The big news is that Outlook now has a ribbon.  Additionally, they have made some significant changes to the Outlook UI.  There are two very welcome features that I noticed.  First is that there is automatic threading of messages now.

threadedMessage

I didn’t realize I needed this until I used it.  Now it’s much easier to keep an entire thread together.  I used to have to search to find the related messages.  I am very happy using this feature.

The second feature I just love is something kind of silly.  Often I paste into an email and get annoyed because I don’t want to keep the formatting.  So, in the past, I clicked Paste – Paste Special – Text Only.  Now, as you can from the image below, you can click under the paste button and click Keep Text Only.  It saves me exactly one click.  However, I really love this feature.  It’s the little things that make you hate or love a product.  This is a delightful little thing.

pasteText

The rest of the office suite (Excel, PowerPoint, Word) all behave about the same.  I haven’t really run them through the ringer yet.  I had some trouble using PowerPoint with an older version of SharePoint.  Apparently, there is tighter integration, but our version of SharePoint is pretty old at this point.  I have been moving my documents to a share to try and wean myself off SharePoint completely.  What I really want is a Microsoft version of Google Spreadsheets.  I want multiple people to be able to edit at the same time online.  I have no idea, NO IDEA, why Microsoft doesn’t make SharePoint available as a direct competitor to Google Docs.  Use the same pricing structure.

So overall, Office suite seems to load quickly and have some nice features.  The coloring is very washed out, but maybe they will address that.

8 Replies to “The UX of Office 2010 (first look)”

  1. “It saves me exactly one click” is kind of misleading.
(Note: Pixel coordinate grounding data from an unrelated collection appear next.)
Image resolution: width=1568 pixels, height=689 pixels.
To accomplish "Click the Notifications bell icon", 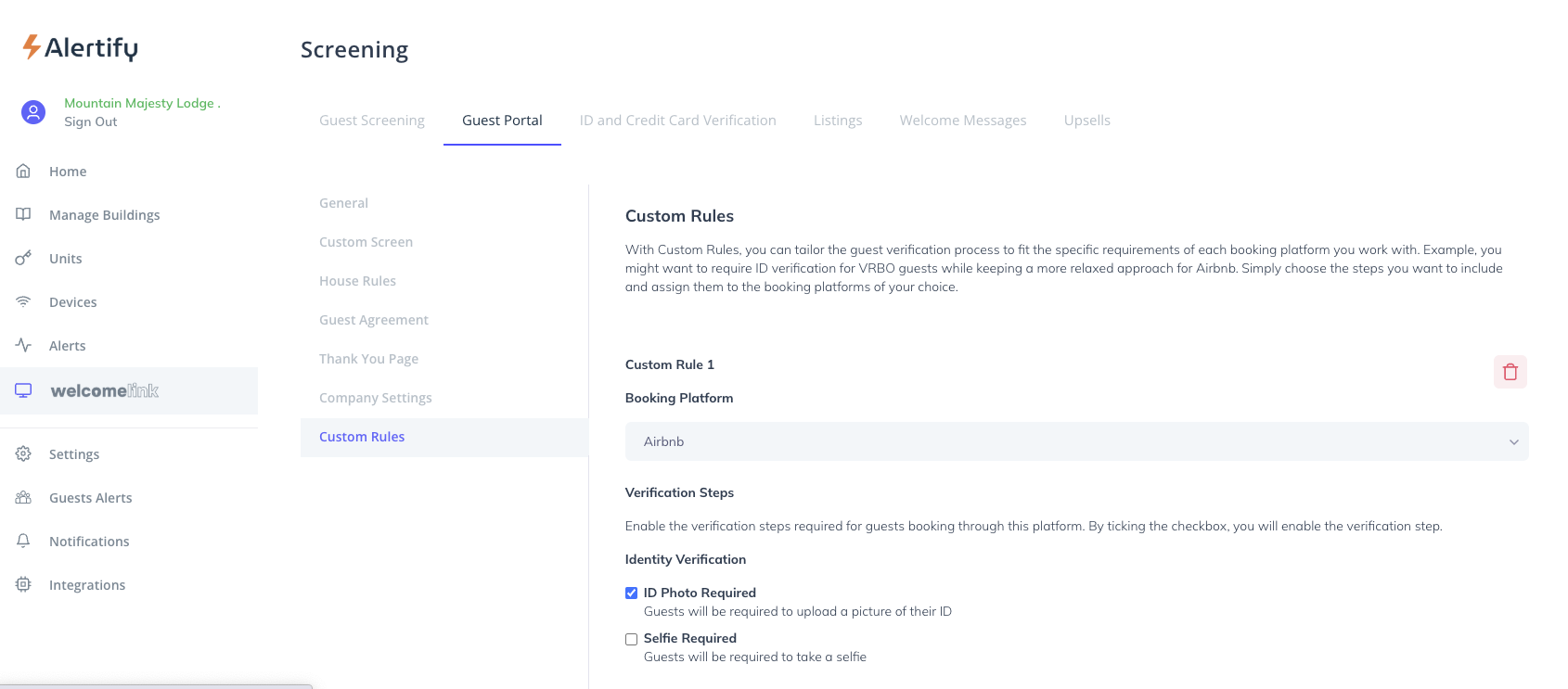I will 23,541.

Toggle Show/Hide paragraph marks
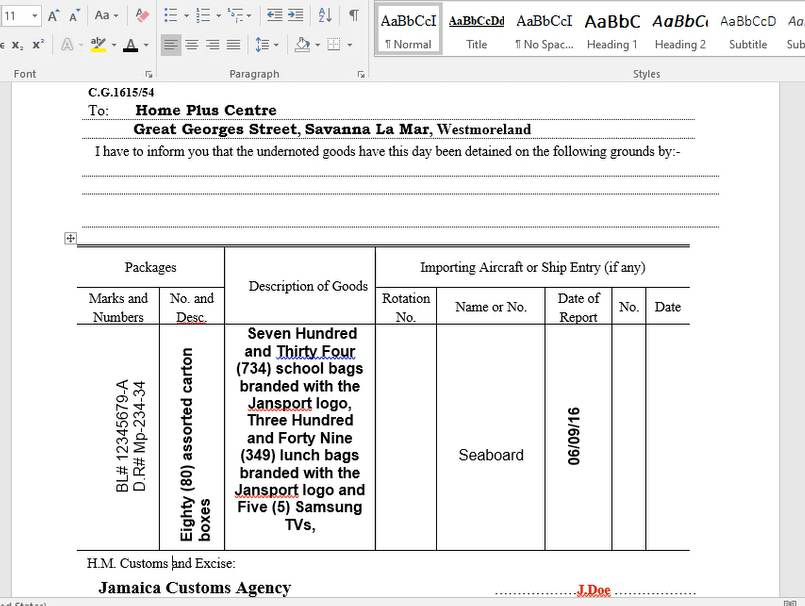pyautogui.click(x=353, y=15)
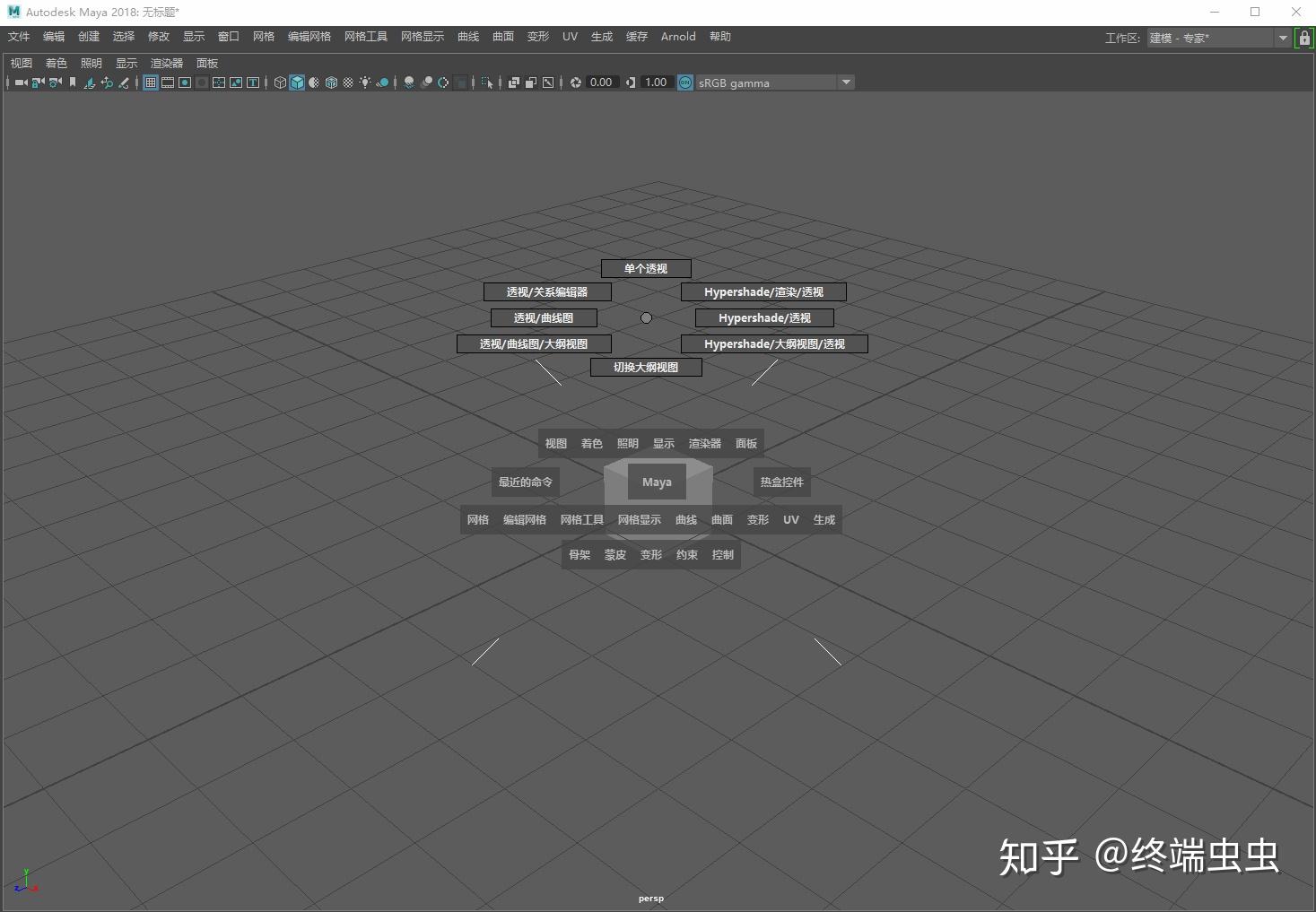
Task: Select the grid display toggle icon
Action: tap(150, 83)
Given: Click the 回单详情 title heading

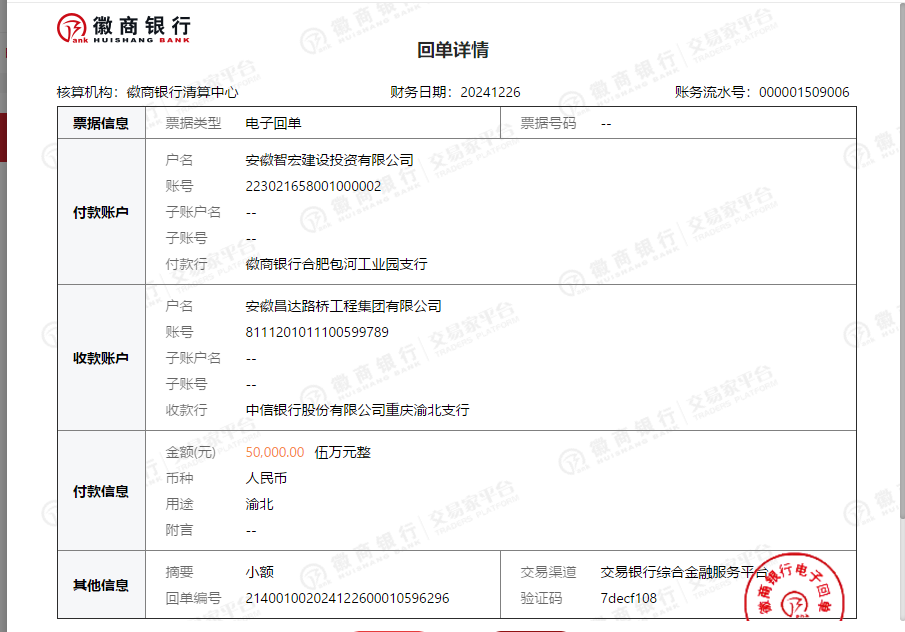Looking at the screenshot, I should tap(452, 50).
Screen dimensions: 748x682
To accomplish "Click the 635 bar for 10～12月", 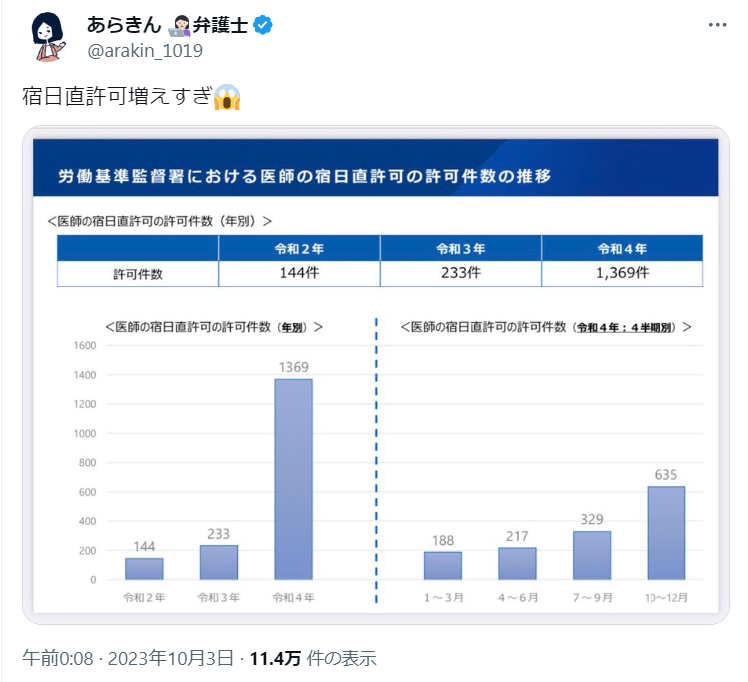I will tap(666, 532).
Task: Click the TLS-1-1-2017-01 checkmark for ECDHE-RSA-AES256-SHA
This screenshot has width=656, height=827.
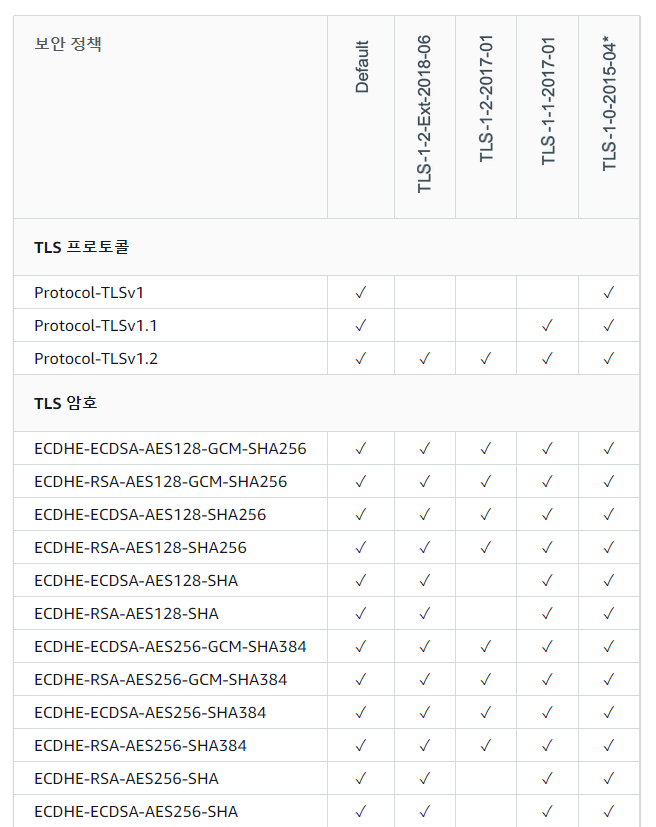Action: pos(547,779)
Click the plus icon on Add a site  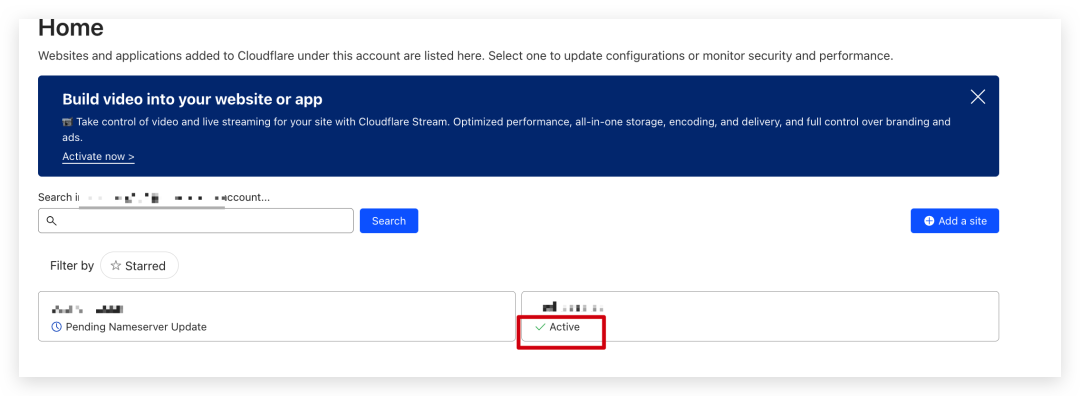(x=929, y=221)
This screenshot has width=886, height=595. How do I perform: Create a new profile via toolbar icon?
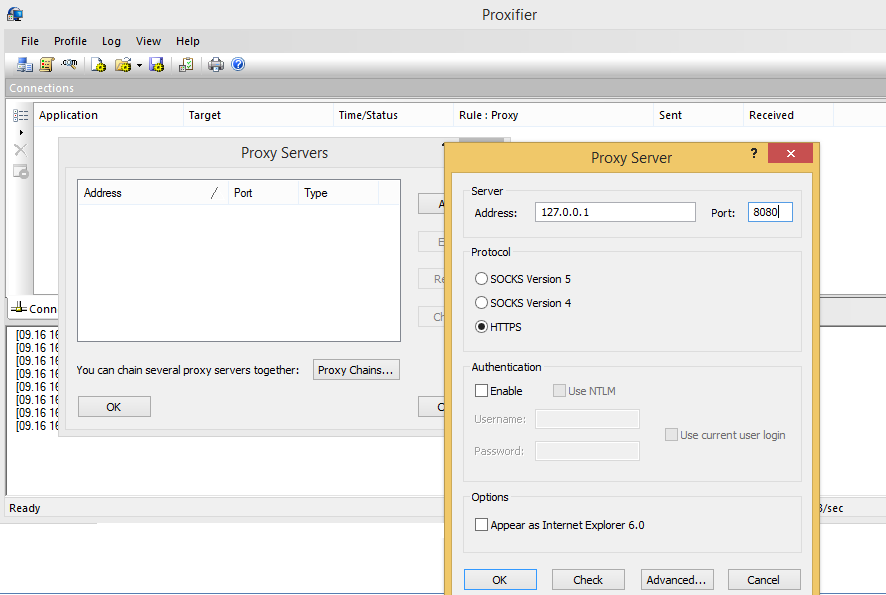pos(97,64)
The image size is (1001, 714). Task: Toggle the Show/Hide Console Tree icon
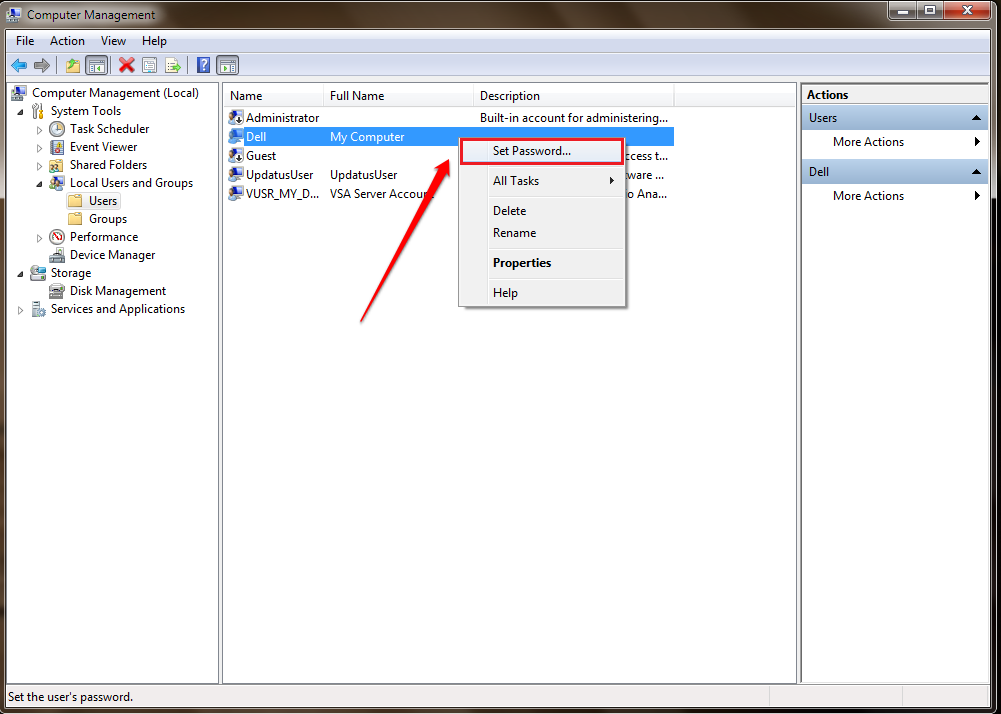[96, 65]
You save about 400px of mouse-moving, too; with the second target being much closer to the first, thats quite a difference.

    Not really that important in this case, but in general I think we too often don’t talk about mousemovement. When I argue “this saves 1 click” it doesn’t sound as worth as when I could say “this saves three interactions”, where three interaction consist of one click and two mousemoves that require more then a few pixels of movement.

    How would you call that?

    “interaction” isn’t a good name of a unit, as it natually consists of multiple actions.

    Also “action” doesn’t seem to work well, as most probably consider moving the mouse somewhere, then clicking, as one action.

  2. Good points Joern. Hmm. In the spirit of “Don’t Make Me Think”, the user has to think:
    1. I want to paste text, where do I click? (think-move-click)
    2. Now I want to click special because that is where the text-only option is, where is that? (think-move-click)
    3. Now where is that text-only version? (think-move-click)

    As opposed to:
    1. I want to paste text, where do I click? (think-move-click)
    2. Now where is that text-only version? (think-move-click)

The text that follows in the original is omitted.